Collected data entries:
"""

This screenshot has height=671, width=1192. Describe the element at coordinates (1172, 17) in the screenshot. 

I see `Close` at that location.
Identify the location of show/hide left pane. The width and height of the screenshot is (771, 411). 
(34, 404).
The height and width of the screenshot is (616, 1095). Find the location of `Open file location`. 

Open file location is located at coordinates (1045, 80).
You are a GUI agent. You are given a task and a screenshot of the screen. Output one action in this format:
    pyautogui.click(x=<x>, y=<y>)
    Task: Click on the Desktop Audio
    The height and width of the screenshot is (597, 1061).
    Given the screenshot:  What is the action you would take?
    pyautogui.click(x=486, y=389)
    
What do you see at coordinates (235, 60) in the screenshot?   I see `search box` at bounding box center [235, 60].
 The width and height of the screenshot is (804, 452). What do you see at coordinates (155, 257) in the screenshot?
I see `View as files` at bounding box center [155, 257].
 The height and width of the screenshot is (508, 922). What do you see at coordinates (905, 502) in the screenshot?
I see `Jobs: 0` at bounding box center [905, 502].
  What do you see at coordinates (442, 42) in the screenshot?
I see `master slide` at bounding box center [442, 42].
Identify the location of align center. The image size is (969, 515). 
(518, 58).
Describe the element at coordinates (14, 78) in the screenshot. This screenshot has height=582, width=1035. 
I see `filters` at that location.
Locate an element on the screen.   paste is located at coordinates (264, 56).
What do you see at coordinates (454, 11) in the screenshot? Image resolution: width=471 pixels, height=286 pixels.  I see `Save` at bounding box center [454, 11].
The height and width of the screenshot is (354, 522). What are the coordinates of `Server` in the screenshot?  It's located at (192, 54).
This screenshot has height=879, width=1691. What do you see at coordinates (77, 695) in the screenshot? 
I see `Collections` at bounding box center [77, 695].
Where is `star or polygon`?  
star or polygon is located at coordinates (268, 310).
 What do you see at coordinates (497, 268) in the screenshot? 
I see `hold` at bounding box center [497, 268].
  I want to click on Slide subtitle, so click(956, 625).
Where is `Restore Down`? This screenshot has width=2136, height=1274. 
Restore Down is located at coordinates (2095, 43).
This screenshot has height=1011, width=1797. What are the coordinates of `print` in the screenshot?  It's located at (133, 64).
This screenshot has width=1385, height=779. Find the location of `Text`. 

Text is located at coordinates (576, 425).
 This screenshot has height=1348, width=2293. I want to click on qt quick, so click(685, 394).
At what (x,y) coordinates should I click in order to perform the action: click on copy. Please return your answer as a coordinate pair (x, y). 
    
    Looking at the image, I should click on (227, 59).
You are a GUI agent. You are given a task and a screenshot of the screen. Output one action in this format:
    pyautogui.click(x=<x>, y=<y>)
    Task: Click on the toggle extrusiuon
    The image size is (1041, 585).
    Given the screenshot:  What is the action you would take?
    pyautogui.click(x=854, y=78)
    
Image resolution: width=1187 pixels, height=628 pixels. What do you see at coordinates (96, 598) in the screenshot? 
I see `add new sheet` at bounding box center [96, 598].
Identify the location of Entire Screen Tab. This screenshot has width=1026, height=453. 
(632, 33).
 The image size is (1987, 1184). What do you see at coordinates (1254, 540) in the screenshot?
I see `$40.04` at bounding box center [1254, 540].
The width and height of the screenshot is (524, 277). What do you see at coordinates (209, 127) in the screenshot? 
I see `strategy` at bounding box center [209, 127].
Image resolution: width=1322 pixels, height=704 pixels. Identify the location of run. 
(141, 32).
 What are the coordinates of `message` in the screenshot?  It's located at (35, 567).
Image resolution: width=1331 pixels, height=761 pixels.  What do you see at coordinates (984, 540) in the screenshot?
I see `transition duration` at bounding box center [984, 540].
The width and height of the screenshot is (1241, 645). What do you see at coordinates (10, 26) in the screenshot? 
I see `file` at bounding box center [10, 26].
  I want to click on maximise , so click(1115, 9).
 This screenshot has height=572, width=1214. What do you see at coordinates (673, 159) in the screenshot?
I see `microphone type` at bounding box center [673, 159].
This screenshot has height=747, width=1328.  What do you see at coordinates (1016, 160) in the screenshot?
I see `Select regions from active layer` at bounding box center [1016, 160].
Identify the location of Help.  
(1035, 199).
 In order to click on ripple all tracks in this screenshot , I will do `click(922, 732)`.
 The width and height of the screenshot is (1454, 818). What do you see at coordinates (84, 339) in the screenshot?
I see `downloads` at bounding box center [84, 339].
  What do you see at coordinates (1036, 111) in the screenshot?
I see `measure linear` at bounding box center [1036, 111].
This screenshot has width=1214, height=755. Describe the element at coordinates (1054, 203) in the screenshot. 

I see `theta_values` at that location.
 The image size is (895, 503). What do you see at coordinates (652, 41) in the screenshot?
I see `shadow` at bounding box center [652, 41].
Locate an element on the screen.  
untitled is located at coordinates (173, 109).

"""

Brief: Write out all of the items again, swapping each "Identify" for "Pinpoint" and leaving everything else unchanged.

Answer to the problem:
This screenshot has height=671, width=1192. Describe the element at coordinates (1172, 17) in the screenshot. 

I see `Close` at that location.
Pinpoint the location of show/hide left pane. The width and height of the screenshot is (771, 411). 
(34, 404).
The height and width of the screenshot is (616, 1095). Find the location of `Open file location`. 

Open file location is located at coordinates (1045, 80).
You are a GUI agent. You are given a task and a screenshot of the screen. Output one action in this format:
    pyautogui.click(x=<x>, y=<y>)
    Task: Click on the Desktop Audio
    The height and width of the screenshot is (597, 1061).
    Given the screenshot:  What is the action you would take?
    pyautogui.click(x=486, y=389)
    
What do you see at coordinates (235, 60) in the screenshot?   I see `search box` at bounding box center [235, 60].
 The width and height of the screenshot is (804, 452). What do you see at coordinates (155, 257) in the screenshot?
I see `View as files` at bounding box center [155, 257].
 The height and width of the screenshot is (508, 922). What do you see at coordinates (905, 502) in the screenshot?
I see `Jobs: 0` at bounding box center [905, 502].
  What do you see at coordinates (442, 42) in the screenshot?
I see `master slide` at bounding box center [442, 42].
Pinpoint the location of align center. The image size is (969, 515). 
(518, 58).
Describe the element at coordinates (14, 78) in the screenshot. This screenshot has height=582, width=1035. 
I see `filters` at that location.
Locate an element on the screen.   paste is located at coordinates (264, 56).
What do you see at coordinates (454, 11) in the screenshot? Image resolution: width=471 pixels, height=286 pixels.  I see `Save` at bounding box center [454, 11].
The height and width of the screenshot is (354, 522). What are the coordinates of `Server` in the screenshot?  It's located at (192, 54).
This screenshot has height=879, width=1691. What do you see at coordinates (77, 695) in the screenshot? 
I see `Collections` at bounding box center [77, 695].
Where is `star or polygon`?  
star or polygon is located at coordinates (268, 310).
 What do you see at coordinates (497, 268) in the screenshot? 
I see `hold` at bounding box center [497, 268].
  I want to click on Slide subtitle, so click(956, 625).
Where is `Restore Down`? This screenshot has width=2136, height=1274. 
Restore Down is located at coordinates (2095, 43).
This screenshot has height=1011, width=1797. What are the coordinates of `print` in the screenshot?  It's located at (133, 64).
This screenshot has width=1385, height=779. Find the location of `Text`. 

Text is located at coordinates (576, 425).
 This screenshot has height=1348, width=2293. I want to click on qt quick, so click(685, 394).
At what (x,y) coordinates should I click in order to perform the action: click on copy. Please return your answer as a coordinate pair (x, y). 
    
    Looking at the image, I should click on (227, 59).
You are a GUI agent. You are given a task and a screenshot of the screen. Output one action in this format:
    pyautogui.click(x=<x>, y=<y>)
    Task: Click on the toggle extrusiuon
    The image size is (1041, 585).
    Given the screenshot:  What is the action you would take?
    pyautogui.click(x=854, y=78)
    
Image resolution: width=1187 pixels, height=628 pixels. What do you see at coordinates (96, 598) in the screenshot? 
I see `add new sheet` at bounding box center [96, 598].
Pinpoint the location of Entire Screen Tab. This screenshot has width=1026, height=453. 
(632, 33).
 The image size is (1987, 1184). What do you see at coordinates (1254, 540) in the screenshot?
I see `$40.04` at bounding box center [1254, 540].
The width and height of the screenshot is (524, 277). What do you see at coordinates (209, 127) in the screenshot? 
I see `strategy` at bounding box center [209, 127].
Image resolution: width=1322 pixels, height=704 pixels. Pinpoint the location of run. 
(141, 32).
 What are the coordinates of `message` in the screenshot?  It's located at (35, 567).
Image resolution: width=1331 pixels, height=761 pixels.  What do you see at coordinates (984, 540) in the screenshot?
I see `transition duration` at bounding box center [984, 540].
The width and height of the screenshot is (1241, 645). What do you see at coordinates (10, 26) in the screenshot? 
I see `file` at bounding box center [10, 26].
  I want to click on maximise , so click(1115, 9).
 This screenshot has height=572, width=1214. What do you see at coordinates (673, 159) in the screenshot?
I see `microphone type` at bounding box center [673, 159].
This screenshot has height=747, width=1328.  What do you see at coordinates (1016, 160) in the screenshot?
I see `Select regions from active layer` at bounding box center [1016, 160].
Pinpoint the location of Help.  
(1035, 199).
 In order to click on ripple all tracks in this screenshot , I will do `click(922, 732)`.
 The width and height of the screenshot is (1454, 818). What do you see at coordinates (84, 339) in the screenshot?
I see `downloads` at bounding box center [84, 339].
  What do you see at coordinates (1036, 111) in the screenshot?
I see `measure linear` at bounding box center [1036, 111].
This screenshot has width=1214, height=755. Describe the element at coordinates (1054, 203) in the screenshot. 

I see `theta_values` at that location.
 The image size is (895, 503). What do you see at coordinates (652, 41) in the screenshot?
I see `shadow` at bounding box center [652, 41].
Locate an element on the screen.  
untitled is located at coordinates (173, 109).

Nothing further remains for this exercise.